Obama was a major figure on campus, the first black president of the Law Review. Some friends, in a prescient joke, just referred to him as “the first black president.” He had a reputation as a conciliatory figure, not a confrontational one like Bell.

“”How Obama would react to Derrick Bell’s protest was a matter of some interest,” New Yorker editor David Remnick wrote in his exploration of Obama and race, The Bridge.

It was a situation in which clear lines had been drawn, and Obama sided with Bell. In a speech before the law school’s Harkness Commons — and sounding very much like his future presidential self — he described Bell as “the Rosa Parks of legal education.”

Obama’s stand provided a major boost to the protests, Keith Boykin, one of their organizers, later recalled.
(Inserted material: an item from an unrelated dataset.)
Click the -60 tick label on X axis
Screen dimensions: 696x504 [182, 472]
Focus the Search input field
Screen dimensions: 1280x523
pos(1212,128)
Barack was always supportive and sympathetic to our campaign for faculty diversity. He spoke about it at one of our rallies. But he was not actively involved in the protest movement. Nor did he need to be. As I said, his presence alone made the case. And even if he agreed with the cause of the movement, he didn’t need to be involved in the more radical protests we launched because our tactics were controversial on campus.

That pattern, of siding with radical or hardline positions while positioning himself as the conciliatory figure, persists. Obama plays the good cop to Van Jones’ bad cop. Or Eric Holder’s bad top cop. But Obama pursues the same radical goals that Holder et al pursue. He’s the smiley face masking extreme aims.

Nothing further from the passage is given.